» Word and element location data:
'''

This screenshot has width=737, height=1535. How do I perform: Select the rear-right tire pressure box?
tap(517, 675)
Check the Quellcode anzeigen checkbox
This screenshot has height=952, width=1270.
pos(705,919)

'''
'''

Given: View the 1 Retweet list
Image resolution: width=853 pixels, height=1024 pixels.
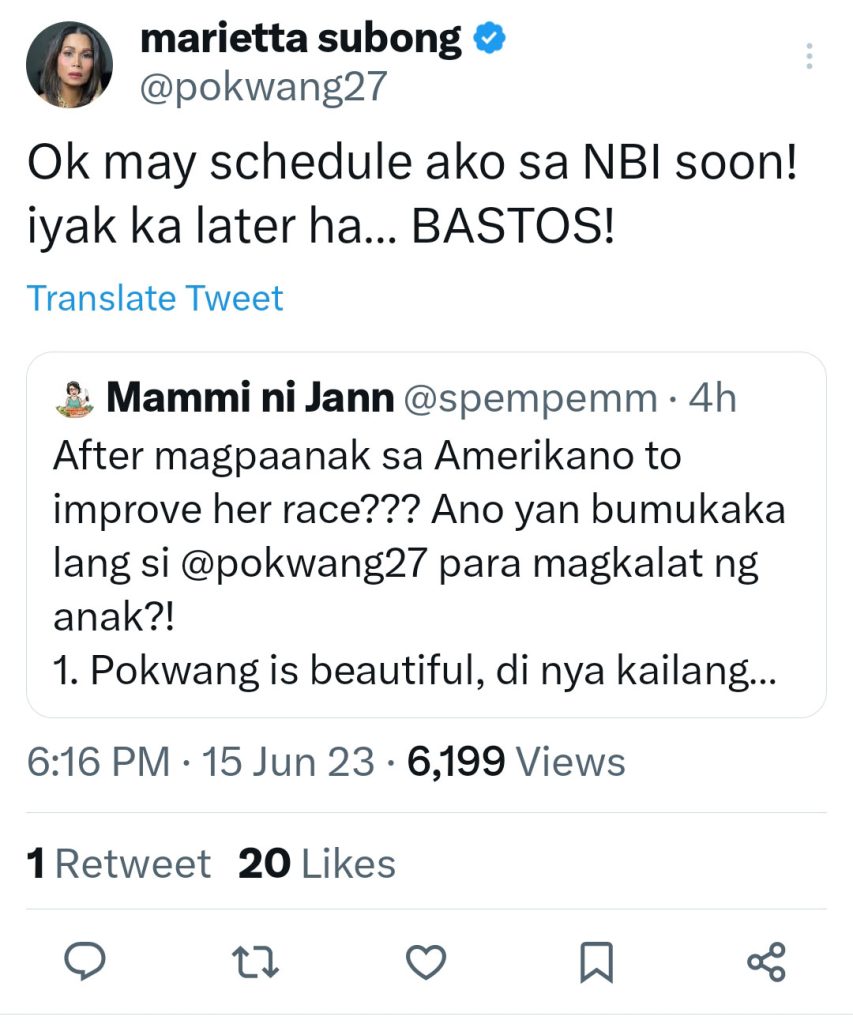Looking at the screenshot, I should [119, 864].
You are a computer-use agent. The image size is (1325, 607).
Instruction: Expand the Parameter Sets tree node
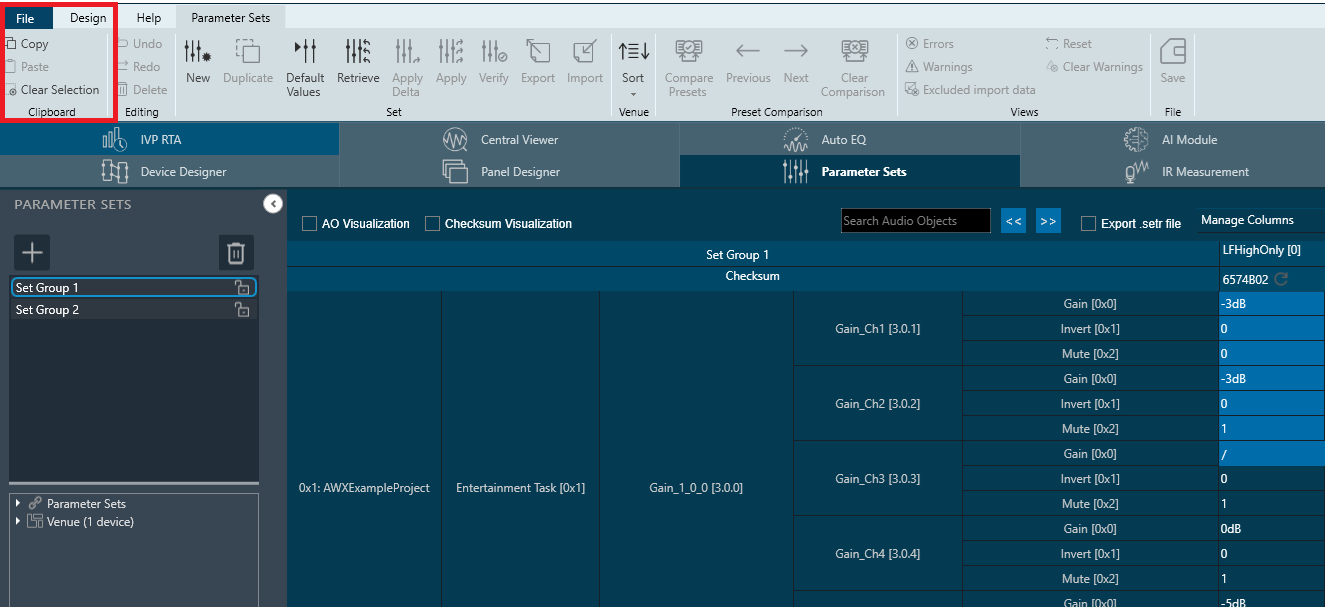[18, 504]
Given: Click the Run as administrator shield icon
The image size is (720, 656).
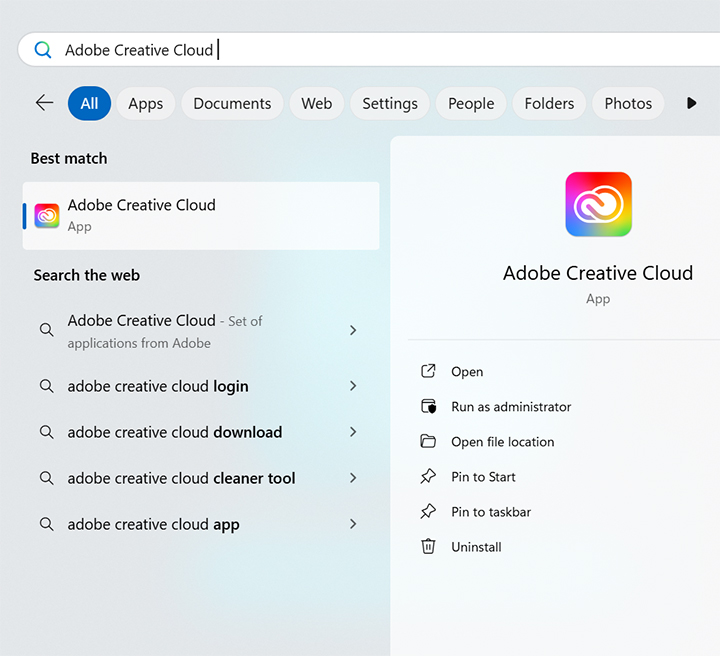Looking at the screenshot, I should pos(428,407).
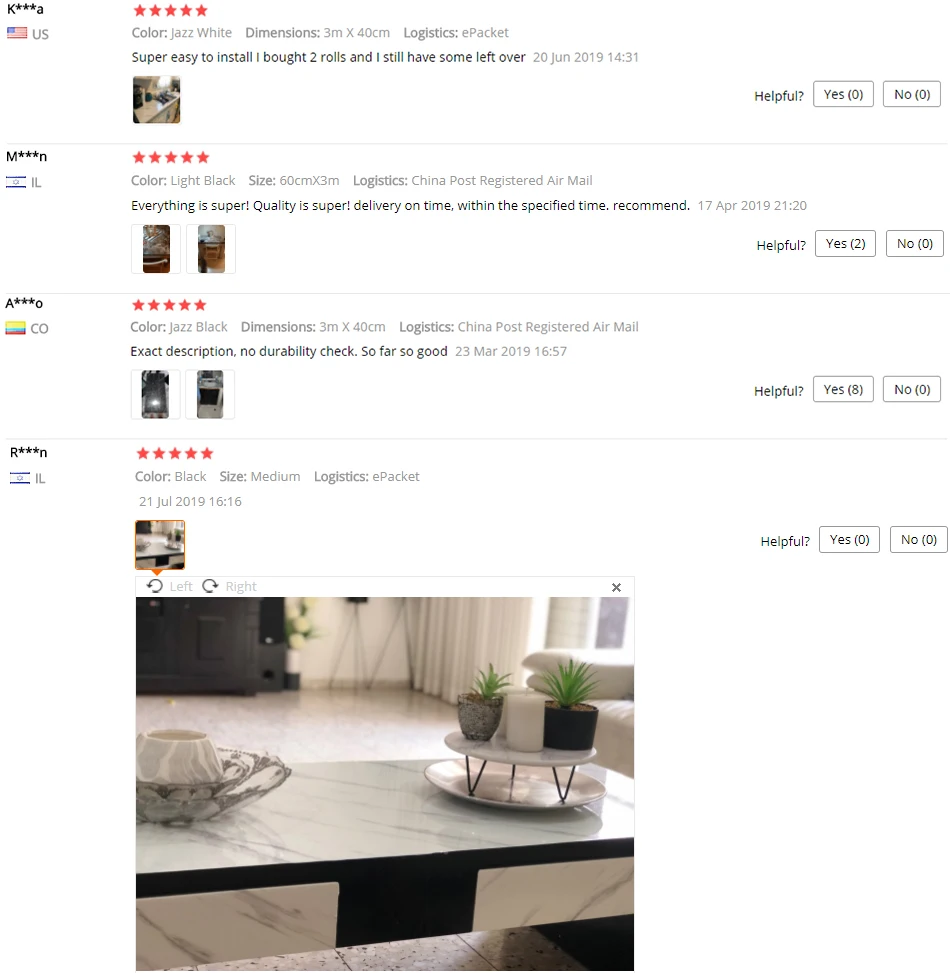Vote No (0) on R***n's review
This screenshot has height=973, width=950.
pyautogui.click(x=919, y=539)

'''
'''

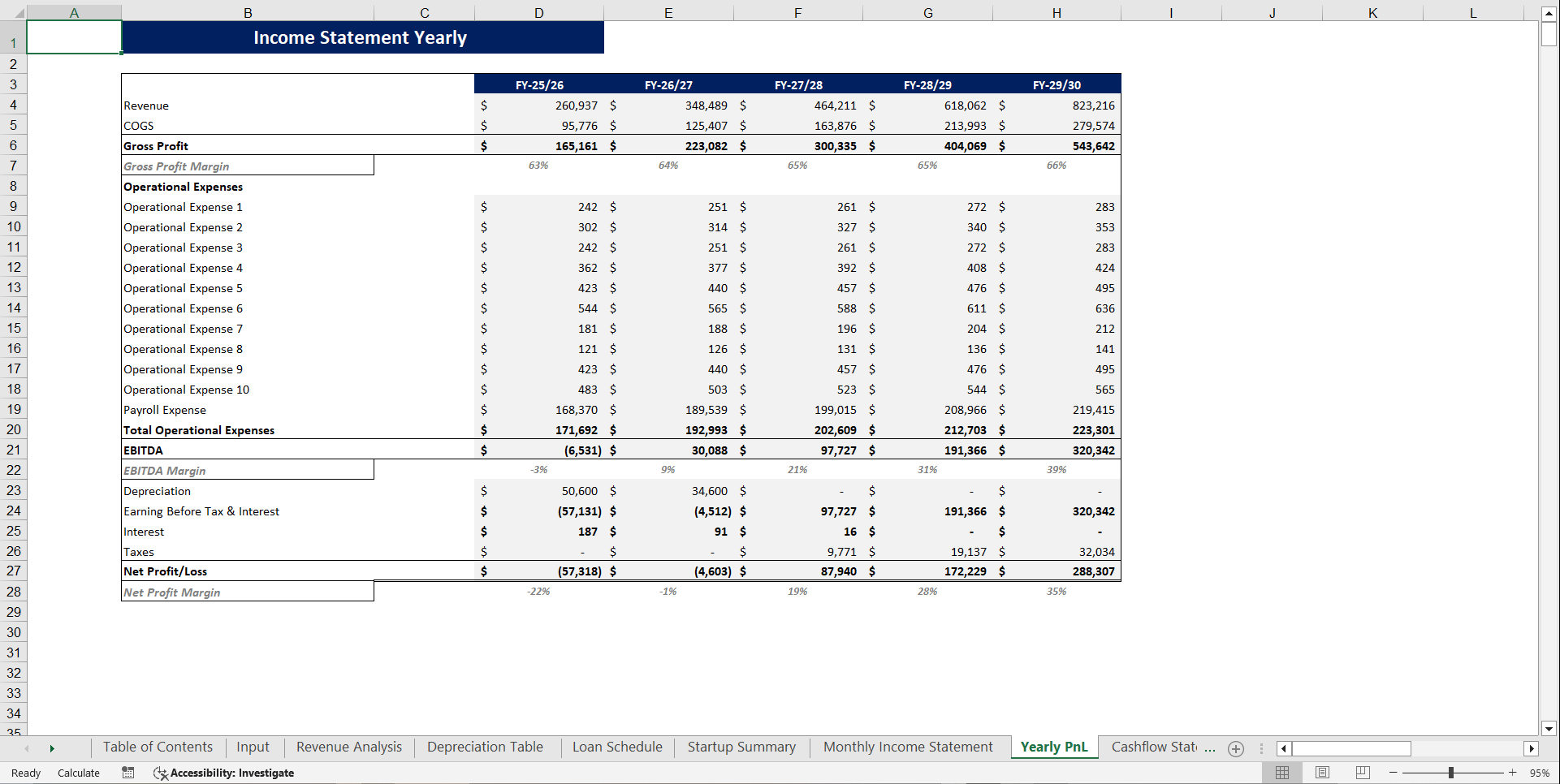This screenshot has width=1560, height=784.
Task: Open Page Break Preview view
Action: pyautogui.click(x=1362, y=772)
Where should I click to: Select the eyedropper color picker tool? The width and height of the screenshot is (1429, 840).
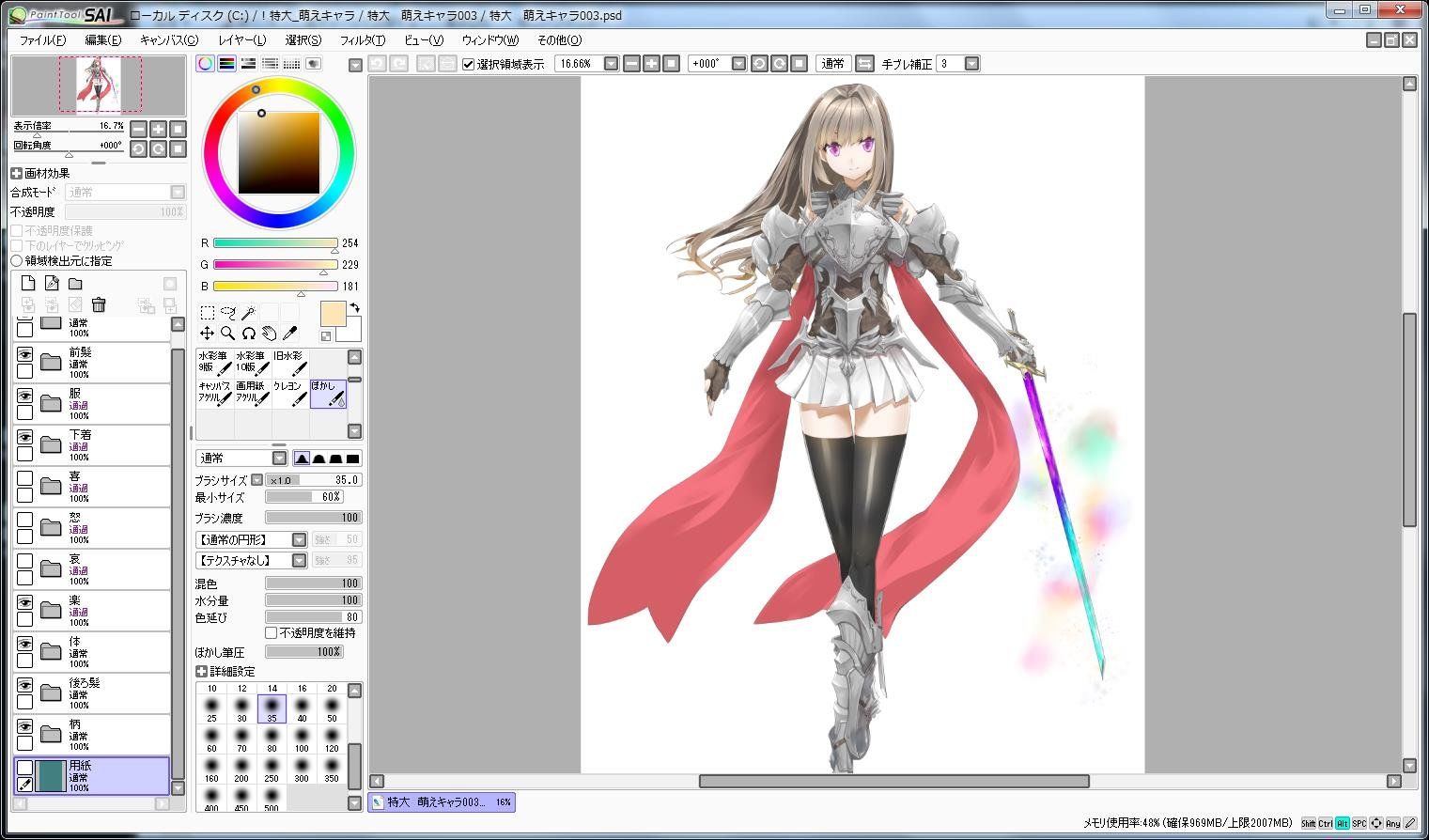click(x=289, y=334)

'''

» AIM: Print the lines above exactly, starting at the line that contains "You are a computer-use" and ending at the line that contains "pyautogui.click(x=919, y=539)", both included. Leave the pictures out of your answer.

» EXPECTED OUTPUT:
You are a computer-use agent. The image size is (1325, 607).
Instruction: Expand the Parameter Sets tree node
[18, 504]
Given: Click the Run as administrator shield icon
The image size is (720, 656).
Looking at the screenshot, I should pos(428,407).
Vote No (0) on R***n's review
This screenshot has height=973, width=950.
pyautogui.click(x=919, y=539)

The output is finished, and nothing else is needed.